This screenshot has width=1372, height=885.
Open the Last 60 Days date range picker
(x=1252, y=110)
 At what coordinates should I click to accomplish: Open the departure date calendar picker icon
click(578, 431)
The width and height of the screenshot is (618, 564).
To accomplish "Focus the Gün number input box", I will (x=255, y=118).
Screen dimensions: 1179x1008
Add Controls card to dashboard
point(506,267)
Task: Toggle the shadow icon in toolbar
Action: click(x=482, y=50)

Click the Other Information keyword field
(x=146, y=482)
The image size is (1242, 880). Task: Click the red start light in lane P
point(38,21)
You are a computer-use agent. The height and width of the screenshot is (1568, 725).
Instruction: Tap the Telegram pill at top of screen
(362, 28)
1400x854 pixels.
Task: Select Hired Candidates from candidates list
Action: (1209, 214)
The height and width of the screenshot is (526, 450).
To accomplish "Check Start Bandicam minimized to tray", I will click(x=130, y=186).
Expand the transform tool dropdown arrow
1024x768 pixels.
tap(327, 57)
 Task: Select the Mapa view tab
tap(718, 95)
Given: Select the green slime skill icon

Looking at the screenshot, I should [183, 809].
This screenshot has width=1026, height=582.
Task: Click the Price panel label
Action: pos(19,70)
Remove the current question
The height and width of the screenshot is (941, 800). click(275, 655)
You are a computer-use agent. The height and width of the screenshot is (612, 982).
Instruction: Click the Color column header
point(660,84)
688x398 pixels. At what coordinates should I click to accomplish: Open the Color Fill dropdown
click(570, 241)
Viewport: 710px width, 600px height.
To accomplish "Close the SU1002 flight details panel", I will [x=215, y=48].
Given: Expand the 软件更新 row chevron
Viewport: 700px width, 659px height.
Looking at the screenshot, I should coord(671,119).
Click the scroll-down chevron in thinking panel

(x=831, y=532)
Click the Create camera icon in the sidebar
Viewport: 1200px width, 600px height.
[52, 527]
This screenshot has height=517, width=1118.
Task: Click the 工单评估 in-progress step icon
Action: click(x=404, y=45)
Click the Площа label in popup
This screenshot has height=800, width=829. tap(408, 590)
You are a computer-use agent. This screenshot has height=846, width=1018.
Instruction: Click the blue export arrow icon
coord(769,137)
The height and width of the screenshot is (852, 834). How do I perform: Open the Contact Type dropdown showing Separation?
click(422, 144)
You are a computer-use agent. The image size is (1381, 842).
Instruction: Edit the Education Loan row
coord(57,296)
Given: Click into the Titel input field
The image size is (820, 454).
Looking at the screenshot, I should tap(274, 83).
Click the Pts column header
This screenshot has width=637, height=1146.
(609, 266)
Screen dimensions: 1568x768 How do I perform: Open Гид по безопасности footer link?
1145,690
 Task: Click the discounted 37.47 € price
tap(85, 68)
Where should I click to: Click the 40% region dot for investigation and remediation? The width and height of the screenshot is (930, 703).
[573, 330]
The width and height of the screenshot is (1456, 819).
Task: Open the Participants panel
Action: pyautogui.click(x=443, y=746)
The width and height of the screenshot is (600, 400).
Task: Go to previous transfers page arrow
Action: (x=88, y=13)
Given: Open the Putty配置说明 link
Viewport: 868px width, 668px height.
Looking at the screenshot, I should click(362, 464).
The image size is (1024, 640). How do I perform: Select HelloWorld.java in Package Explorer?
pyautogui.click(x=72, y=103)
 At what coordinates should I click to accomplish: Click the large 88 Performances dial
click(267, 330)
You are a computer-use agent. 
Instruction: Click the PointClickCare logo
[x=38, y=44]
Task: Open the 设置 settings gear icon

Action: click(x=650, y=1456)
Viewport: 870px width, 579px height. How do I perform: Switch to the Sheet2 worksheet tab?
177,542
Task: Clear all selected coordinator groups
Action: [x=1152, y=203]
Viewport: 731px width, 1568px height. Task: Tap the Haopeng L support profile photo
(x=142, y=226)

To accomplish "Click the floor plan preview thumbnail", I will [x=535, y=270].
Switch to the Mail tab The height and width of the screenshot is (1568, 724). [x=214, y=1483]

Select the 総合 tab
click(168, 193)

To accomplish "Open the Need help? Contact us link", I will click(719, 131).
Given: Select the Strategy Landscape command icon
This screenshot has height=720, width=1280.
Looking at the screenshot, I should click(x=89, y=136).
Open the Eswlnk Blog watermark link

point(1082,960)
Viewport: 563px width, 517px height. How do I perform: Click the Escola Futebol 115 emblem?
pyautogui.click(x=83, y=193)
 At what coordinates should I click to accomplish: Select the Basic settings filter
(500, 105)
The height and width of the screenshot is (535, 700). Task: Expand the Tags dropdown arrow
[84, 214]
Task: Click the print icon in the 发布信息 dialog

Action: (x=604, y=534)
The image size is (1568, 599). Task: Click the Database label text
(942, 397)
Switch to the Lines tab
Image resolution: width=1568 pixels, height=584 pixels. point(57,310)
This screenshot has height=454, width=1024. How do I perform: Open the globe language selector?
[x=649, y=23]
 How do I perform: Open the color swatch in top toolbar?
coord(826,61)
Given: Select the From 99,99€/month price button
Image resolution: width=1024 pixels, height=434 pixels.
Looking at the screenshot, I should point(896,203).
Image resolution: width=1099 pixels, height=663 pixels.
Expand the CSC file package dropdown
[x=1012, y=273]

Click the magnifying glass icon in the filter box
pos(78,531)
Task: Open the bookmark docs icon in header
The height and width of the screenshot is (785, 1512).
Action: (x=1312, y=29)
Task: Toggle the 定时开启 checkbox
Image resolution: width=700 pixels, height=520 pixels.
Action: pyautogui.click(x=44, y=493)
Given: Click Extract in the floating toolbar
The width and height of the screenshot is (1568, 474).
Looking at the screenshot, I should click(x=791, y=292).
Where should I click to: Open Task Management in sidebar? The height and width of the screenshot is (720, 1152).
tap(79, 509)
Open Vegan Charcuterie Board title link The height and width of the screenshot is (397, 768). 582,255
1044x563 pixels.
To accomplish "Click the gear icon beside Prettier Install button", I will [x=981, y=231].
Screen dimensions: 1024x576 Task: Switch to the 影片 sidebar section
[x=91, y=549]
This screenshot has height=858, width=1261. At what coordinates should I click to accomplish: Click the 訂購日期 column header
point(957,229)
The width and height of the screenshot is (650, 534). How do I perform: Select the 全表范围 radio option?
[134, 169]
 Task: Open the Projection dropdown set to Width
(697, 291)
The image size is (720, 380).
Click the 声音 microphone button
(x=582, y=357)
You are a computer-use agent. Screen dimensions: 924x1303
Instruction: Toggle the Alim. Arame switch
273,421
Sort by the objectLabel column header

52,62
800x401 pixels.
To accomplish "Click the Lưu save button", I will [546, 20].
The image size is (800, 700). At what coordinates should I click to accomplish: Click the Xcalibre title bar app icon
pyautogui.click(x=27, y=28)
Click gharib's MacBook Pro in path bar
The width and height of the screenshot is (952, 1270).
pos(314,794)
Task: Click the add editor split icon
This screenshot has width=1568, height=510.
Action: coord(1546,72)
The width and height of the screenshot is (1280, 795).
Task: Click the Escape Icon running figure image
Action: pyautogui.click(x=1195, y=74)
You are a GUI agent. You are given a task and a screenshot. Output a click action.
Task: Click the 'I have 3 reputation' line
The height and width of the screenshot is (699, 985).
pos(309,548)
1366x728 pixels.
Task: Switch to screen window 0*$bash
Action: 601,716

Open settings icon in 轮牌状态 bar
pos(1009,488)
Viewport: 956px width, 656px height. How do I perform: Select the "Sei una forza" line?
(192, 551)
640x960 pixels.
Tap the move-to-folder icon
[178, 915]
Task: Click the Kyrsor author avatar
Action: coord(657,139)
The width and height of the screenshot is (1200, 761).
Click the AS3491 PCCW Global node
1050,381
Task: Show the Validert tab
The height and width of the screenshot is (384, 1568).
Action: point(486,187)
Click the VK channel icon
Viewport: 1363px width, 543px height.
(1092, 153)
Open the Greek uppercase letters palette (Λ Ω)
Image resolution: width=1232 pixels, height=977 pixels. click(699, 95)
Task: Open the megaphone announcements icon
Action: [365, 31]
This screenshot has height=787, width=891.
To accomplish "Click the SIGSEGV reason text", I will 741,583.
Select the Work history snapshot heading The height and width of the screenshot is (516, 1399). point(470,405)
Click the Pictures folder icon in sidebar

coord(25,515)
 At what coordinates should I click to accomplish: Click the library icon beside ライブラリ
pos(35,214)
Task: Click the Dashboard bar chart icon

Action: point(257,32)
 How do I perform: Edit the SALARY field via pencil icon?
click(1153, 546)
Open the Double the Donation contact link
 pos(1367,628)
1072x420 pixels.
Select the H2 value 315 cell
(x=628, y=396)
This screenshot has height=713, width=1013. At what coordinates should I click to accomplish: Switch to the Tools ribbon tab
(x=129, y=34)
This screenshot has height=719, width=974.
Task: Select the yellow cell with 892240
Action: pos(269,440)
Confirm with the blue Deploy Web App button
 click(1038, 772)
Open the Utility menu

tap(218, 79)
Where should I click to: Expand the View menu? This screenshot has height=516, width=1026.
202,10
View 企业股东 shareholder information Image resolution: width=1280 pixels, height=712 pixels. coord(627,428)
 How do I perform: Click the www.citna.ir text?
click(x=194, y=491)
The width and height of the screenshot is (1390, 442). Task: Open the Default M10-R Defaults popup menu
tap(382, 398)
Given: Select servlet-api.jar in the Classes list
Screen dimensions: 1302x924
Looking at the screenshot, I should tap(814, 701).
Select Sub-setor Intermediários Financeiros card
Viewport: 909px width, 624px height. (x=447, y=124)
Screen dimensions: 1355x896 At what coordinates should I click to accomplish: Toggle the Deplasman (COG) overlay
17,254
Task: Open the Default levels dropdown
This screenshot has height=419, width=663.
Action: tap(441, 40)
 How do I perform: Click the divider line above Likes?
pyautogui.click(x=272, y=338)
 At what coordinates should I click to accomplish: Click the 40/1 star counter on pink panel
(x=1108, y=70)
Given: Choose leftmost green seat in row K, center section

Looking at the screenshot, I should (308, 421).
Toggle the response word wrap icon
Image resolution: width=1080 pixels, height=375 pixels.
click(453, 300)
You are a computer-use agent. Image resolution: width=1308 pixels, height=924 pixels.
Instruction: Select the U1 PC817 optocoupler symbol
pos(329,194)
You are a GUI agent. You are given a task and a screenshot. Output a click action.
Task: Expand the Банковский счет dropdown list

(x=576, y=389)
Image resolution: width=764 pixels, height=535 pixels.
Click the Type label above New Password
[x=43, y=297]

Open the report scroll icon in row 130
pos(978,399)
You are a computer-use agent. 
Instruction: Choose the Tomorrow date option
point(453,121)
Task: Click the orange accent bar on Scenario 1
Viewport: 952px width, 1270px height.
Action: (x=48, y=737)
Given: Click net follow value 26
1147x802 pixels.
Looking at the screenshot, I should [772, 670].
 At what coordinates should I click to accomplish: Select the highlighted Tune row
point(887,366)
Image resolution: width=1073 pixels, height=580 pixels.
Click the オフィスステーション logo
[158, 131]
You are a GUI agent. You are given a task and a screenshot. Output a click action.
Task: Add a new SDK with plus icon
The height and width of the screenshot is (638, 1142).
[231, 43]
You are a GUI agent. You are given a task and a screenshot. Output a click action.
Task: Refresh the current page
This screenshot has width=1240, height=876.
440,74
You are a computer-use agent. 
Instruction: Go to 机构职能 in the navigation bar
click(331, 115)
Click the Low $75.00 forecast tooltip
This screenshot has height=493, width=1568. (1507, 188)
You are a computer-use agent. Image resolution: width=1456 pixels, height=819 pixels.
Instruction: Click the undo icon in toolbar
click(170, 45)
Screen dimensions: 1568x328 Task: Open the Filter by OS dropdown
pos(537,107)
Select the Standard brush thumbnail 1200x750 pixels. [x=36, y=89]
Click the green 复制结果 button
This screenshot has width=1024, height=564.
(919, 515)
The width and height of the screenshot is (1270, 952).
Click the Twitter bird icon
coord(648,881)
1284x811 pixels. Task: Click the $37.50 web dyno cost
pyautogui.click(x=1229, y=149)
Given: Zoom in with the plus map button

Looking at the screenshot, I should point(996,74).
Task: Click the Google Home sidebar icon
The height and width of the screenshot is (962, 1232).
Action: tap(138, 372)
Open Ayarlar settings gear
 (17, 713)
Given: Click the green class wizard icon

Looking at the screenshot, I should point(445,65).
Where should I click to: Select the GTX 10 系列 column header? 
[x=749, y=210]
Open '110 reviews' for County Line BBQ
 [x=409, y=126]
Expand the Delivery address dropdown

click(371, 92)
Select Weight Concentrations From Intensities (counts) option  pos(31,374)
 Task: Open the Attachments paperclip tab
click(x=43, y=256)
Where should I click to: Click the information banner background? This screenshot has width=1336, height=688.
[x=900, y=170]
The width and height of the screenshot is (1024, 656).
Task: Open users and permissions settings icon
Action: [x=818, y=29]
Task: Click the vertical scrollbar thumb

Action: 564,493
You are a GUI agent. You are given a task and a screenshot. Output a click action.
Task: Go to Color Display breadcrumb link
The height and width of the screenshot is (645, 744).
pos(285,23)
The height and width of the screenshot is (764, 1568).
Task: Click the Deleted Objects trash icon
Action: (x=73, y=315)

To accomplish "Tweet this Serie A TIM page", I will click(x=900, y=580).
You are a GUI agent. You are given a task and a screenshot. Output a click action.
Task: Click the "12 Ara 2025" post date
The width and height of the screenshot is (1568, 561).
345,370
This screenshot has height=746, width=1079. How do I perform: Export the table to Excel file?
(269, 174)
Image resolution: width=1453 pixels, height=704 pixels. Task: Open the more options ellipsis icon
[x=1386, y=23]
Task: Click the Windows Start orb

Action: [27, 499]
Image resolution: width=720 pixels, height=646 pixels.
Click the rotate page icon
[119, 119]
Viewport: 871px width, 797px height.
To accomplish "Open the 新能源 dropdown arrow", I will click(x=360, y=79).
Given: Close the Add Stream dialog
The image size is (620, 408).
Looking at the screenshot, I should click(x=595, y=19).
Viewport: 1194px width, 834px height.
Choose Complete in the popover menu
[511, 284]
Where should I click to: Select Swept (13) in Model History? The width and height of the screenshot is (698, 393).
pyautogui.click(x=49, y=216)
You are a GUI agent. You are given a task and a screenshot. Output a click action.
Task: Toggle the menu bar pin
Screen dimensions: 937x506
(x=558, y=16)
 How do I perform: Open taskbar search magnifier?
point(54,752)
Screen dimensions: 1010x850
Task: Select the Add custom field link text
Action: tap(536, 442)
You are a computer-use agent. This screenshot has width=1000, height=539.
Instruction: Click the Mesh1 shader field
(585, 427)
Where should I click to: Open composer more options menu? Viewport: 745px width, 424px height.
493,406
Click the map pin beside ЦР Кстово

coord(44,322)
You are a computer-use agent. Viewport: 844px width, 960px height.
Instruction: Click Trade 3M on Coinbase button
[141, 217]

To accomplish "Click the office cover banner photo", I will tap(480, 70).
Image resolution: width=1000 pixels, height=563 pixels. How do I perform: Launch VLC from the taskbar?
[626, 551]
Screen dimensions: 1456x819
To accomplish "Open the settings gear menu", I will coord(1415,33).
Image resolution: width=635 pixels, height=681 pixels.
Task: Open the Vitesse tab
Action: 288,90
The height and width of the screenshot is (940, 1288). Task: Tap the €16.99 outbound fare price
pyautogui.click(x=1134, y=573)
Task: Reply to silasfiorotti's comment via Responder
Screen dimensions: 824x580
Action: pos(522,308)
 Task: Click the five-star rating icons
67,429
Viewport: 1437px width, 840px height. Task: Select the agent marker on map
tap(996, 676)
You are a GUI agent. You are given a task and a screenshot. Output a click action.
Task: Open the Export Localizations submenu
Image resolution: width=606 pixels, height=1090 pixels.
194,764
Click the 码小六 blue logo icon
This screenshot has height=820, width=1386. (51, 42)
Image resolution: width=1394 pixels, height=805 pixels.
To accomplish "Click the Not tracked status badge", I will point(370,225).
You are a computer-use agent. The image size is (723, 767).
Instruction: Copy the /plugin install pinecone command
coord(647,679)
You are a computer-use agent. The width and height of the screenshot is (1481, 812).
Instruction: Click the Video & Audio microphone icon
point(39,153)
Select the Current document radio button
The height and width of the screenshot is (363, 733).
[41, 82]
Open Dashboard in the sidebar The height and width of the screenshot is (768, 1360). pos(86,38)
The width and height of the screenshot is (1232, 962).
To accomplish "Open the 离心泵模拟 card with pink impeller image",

※

• [The problem]: In the listing above, find the line with "The image size is (800, 700)." and the line with "This screenshot has height=787, width=891."; output exactly those lines and all lines between them.

• [Result]:
The image size is (800, 700). At what coordinates should I click to accomplish: Click the Xcalibre title bar app icon
pyautogui.click(x=27, y=28)
Click gharib's MacBook Pro in path bar
The width and height of the screenshot is (952, 1270).
pos(314,794)
Task: Click the add editor split icon
This screenshot has width=1568, height=510.
Action: coord(1546,72)
The width and height of the screenshot is (1280, 795).
Task: Click the Escape Icon running figure image
Action: pyautogui.click(x=1195, y=74)
You are a GUI agent. You are given a task and a screenshot. Output a click action.
Task: Click the 'I have 3 reputation' line
The height and width of the screenshot is (699, 985).
pos(309,548)
1366x728 pixels.
Task: Switch to screen window 0*$bash
Action: 601,716

Open settings icon in 轮牌状态 bar
pos(1009,488)
Viewport: 956px width, 656px height. How do I perform: Select the "Sei una forza" line?
(192, 551)
640x960 pixels.
Tap the move-to-folder icon
[178, 915]
Task: Click the Kyrsor author avatar
Action: coord(657,139)
The width and height of the screenshot is (1200, 761).
Click the AS3491 PCCW Global node
1050,381
Task: Show the Validert tab
The height and width of the screenshot is (384, 1568).
Action: point(486,187)
Click the VK channel icon
Viewport: 1363px width, 543px height.
(1092, 153)
Open the Greek uppercase letters palette (Λ Ω)
Image resolution: width=1232 pixels, height=977 pixels. click(699, 95)
Task: Open the megaphone announcements icon
Action: [365, 31]
This screenshot has height=787, width=891.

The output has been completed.